And then the majority of brands have continued to increase their market share as we've gone through the first half of the year, particularly in grocery, where we've seen particularly strong share gains from Ambrosia and Batchelors, Nissin and Oxo. Now in Sweet Treats, we have lost a bit of share, and we see that as being temporary, given that, that's linked to lower promotional volumes.
And then moving over to the chart on the right-hand side, it's also good that yet again, we're increasing the average number of products that we've got in distribution. So what this is looking at is the number of products we've got and the number of stores that they're present in on a weighted basis. So a 92 basis points improvement in grocery just tells us we've got more products in more stores than we had a year ago. And that big leap in Sweet Treats is really a reflection of the rollout of that Mr Kipling deliciously good range, which is now going to more and more retailers. So overall, continued good progress in increasing our distribution levels.
--------------------
- [Set of tasks]
A. In the market share remarks, copy the part that begins with the words containing "And then the" and ends with "lower promotional volumes.", swapping "temporary" for "short-lived".
B. According to the market share remarks, how large was the distribution improvement in grocery?
C. Name every brand mentioned in the market share remarks.

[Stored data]
--------------------
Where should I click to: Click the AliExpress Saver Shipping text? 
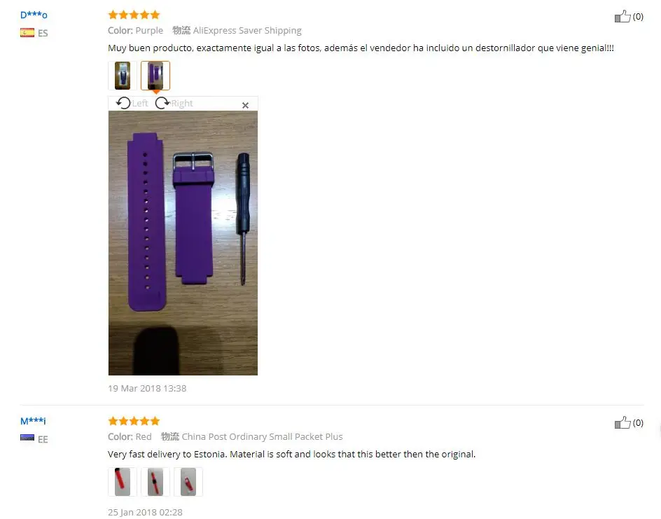[x=247, y=30]
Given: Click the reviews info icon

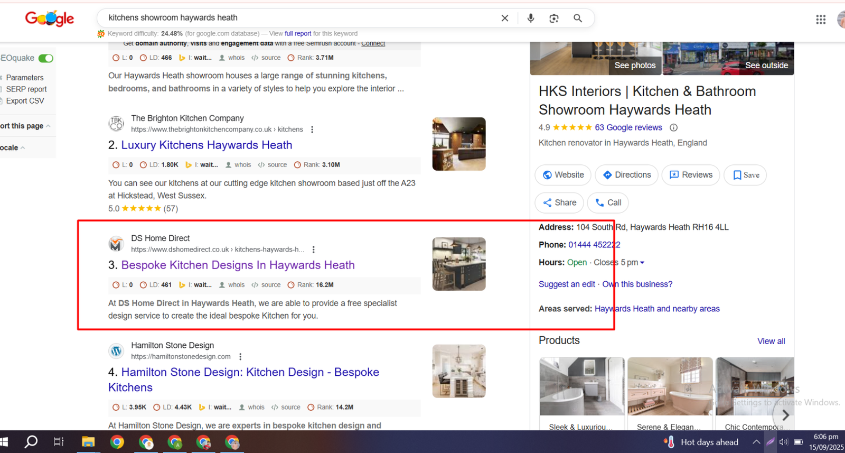Looking at the screenshot, I should [673, 127].
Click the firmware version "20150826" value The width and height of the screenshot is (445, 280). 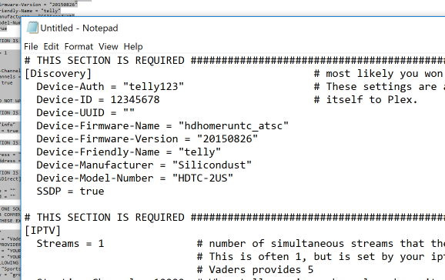point(228,138)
--------------------
- [Answers for the exercise]
A.
And then the majority of brands have continued to increase their market share as we've gone through the first half of the year, particularly in grocery, where we've seen particularly strong share gains from Ambrosia and Batchelors, Nissin and Oxo. Now in Sweet Treats, we have lost a bit of share, and we see that as being short-lived, given that, that's linked to lower promotional volumes.

B. 92 basis points

C. Ambrosia, Batchelors, Nissin, Oxo, Mr Kipling